International Journal of Medical Robotics and Computer Assisted Surgery. Published online August 2018. DOI: 10.1002/rcs.1953
Saúl A. Heredia-Pérez, Kanako Harada, Miguel Padilla A Castañeda, Murilo Marques Marinho, Jorge A. Márquez-Flores, Mamoru Mitsuishi
Background Integrating simulators with robotic surgical procedures could assist in designing and testing of novel robotic control algorithms and further enhance patient‐specific pre‐operative planning and training for robotic surgeries. Methods A virtual reality simulator, developed to perform the transsphenoidal resection of pituitary gland tumours, tested the usability of robotic interfaces and control algorithms.
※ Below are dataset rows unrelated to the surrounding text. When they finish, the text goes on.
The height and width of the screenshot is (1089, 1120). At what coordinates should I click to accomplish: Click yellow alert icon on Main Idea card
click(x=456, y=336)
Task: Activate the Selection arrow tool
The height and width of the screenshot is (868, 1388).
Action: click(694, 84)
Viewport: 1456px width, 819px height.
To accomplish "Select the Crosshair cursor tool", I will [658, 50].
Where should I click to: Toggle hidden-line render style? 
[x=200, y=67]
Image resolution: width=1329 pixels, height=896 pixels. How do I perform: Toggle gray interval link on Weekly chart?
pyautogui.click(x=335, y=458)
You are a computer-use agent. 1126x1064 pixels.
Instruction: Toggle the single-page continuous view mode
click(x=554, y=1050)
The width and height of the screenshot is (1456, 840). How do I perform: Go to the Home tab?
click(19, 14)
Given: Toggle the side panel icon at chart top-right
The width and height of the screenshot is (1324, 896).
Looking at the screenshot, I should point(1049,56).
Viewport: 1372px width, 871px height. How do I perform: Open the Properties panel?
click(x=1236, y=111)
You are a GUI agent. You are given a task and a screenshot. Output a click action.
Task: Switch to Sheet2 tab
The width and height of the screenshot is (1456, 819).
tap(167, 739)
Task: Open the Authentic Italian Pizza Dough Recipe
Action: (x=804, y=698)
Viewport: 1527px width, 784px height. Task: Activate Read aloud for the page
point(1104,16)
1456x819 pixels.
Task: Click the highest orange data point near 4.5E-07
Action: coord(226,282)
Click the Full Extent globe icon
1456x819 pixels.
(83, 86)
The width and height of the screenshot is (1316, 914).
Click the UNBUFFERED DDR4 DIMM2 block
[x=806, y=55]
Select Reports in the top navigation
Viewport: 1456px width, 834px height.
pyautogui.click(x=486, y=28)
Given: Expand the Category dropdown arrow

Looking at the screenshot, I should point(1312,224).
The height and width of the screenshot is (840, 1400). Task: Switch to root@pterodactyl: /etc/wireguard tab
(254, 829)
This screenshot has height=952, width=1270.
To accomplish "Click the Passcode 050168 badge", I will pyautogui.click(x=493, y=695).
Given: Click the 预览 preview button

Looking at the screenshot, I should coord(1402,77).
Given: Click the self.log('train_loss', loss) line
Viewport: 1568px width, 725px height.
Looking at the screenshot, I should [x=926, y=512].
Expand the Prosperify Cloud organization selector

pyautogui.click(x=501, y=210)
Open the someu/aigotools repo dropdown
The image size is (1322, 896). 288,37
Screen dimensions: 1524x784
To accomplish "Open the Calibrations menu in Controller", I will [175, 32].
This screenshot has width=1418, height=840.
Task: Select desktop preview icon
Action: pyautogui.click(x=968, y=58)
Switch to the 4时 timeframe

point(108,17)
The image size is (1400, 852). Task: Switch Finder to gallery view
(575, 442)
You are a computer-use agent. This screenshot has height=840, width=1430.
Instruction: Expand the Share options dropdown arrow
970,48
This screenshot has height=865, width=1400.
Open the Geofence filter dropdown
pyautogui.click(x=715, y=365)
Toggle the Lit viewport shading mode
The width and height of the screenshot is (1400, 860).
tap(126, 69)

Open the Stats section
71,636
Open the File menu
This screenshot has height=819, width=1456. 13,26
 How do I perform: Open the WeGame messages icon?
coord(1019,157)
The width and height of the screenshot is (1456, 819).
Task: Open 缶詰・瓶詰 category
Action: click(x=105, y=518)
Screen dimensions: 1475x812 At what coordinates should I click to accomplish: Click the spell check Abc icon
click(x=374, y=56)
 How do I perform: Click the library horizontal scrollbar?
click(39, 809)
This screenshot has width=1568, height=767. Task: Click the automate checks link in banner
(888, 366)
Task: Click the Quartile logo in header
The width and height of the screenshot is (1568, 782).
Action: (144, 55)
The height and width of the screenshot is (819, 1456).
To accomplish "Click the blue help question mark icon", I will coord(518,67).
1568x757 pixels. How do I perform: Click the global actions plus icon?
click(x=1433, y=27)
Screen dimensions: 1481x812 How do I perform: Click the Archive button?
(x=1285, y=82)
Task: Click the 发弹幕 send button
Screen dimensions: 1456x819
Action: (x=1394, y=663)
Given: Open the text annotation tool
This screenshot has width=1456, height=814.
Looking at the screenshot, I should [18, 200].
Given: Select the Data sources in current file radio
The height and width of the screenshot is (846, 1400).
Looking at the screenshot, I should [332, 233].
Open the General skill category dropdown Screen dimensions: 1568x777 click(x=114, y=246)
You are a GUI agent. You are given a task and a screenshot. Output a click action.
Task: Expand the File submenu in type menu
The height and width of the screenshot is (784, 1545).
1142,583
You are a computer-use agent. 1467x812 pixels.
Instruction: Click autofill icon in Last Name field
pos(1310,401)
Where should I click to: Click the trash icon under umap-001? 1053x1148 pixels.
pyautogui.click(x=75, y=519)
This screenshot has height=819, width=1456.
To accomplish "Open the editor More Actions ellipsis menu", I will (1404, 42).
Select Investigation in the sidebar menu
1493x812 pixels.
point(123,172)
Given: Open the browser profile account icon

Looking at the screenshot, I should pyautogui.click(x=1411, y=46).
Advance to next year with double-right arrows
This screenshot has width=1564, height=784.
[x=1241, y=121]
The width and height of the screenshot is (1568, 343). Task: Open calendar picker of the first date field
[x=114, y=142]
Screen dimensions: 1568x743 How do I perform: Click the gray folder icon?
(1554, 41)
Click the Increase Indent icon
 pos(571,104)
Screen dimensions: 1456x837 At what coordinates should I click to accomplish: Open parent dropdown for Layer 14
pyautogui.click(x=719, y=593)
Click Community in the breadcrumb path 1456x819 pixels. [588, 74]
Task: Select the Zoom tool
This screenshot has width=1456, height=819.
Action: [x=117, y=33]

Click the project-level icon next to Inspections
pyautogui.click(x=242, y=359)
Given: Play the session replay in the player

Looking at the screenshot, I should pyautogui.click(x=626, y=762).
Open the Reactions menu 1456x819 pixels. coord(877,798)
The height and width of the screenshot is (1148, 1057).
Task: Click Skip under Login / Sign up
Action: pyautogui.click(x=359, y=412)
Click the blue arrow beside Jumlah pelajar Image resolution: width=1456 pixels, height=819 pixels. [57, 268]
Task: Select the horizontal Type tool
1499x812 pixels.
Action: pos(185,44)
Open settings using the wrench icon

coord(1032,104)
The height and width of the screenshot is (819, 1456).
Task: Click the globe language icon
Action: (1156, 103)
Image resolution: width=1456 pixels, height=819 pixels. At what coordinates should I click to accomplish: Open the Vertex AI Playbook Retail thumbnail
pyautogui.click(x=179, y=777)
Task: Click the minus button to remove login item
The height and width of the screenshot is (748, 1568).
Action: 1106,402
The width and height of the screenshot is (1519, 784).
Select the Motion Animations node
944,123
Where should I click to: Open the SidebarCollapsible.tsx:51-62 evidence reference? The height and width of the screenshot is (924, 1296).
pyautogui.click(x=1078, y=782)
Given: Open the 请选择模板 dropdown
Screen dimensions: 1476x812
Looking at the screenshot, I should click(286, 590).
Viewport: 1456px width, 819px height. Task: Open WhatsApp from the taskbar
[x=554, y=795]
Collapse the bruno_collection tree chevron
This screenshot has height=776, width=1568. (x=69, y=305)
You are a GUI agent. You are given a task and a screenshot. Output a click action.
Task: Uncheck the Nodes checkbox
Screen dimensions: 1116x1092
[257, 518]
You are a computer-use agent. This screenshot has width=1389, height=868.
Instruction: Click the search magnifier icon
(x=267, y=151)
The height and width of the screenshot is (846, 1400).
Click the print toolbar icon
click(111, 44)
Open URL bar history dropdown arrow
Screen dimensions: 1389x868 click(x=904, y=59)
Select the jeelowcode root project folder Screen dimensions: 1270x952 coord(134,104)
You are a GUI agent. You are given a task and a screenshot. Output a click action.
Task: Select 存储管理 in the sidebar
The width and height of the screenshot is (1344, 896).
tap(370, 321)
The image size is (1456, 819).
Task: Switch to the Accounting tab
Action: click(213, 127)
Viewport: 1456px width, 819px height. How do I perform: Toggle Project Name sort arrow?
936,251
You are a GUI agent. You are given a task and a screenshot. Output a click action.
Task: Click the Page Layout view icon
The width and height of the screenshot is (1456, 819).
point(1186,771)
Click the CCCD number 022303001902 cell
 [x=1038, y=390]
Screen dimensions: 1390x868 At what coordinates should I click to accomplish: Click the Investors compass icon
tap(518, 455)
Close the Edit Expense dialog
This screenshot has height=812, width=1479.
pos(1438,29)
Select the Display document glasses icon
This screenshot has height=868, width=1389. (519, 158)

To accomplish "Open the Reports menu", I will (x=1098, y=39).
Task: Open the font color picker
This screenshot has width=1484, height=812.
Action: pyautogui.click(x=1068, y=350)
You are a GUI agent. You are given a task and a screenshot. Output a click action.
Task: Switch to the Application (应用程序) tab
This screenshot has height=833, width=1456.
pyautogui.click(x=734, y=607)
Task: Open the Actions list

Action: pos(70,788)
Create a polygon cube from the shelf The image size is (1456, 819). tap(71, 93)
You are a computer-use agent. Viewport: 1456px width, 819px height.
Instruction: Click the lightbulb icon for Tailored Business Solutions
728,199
It used position‐based dynamics to allow soft‐tissue deformation and resection with haptic feedback; dynamic motion scaling control was also incorporated into the simulator. Results Neurosurgeons and residents performed the surgery under constant and dynamic motion scaling conditions (CMS vs DMS). DMS increased dexterity and reduced the risk of damage to healthy brain tissue. Post‐experimental questionnaires indicated that the system was well‐evaluated by experts. Conclusion The simulator was intuitively and realistically operated. It increased the safety and accuracy of the procedure without affecting intervention time. Future research can investigate incorporating this simulation into a real micro‐surgical robotic system.